__What this task involves__. Starting at the line that holds "You are a GUI" and stopping at the line that holds "Click the next", restate the records below word for word, with both of those lines included.

Source records: Begin

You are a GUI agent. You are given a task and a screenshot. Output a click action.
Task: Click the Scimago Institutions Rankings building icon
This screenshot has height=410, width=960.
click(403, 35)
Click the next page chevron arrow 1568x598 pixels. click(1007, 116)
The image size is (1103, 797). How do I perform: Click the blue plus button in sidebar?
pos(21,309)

Source records: End
Source records: Begin

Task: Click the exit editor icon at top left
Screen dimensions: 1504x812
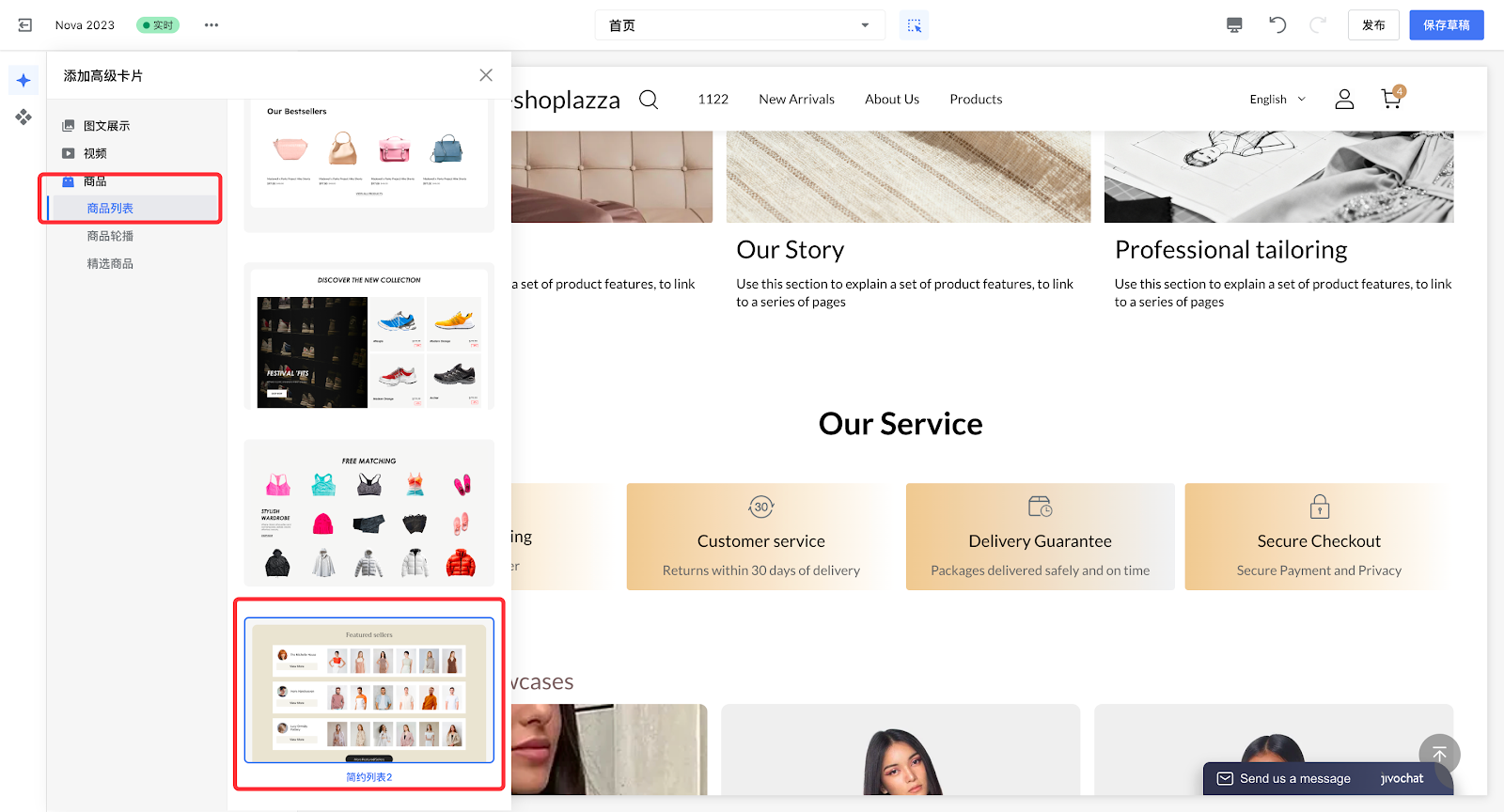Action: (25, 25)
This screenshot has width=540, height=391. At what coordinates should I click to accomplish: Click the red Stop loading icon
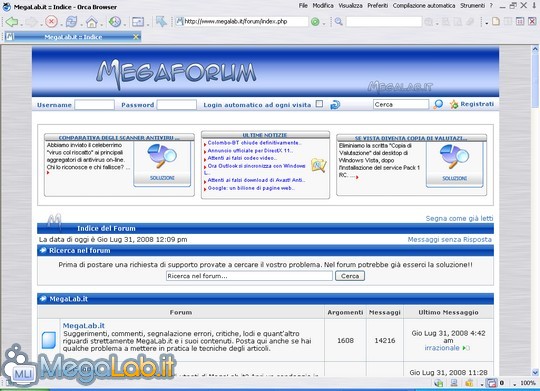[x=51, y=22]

Source records: End

__Exercise output__.
You are a GUI agent. You are given a task and a screenshot. Output a click action.
Task: Click the Scimago Institutions Rankings building icon
This screenshot has height=410, width=960.
click(403, 35)
Click the next page chevron arrow 1568x598 pixels. click(1007, 116)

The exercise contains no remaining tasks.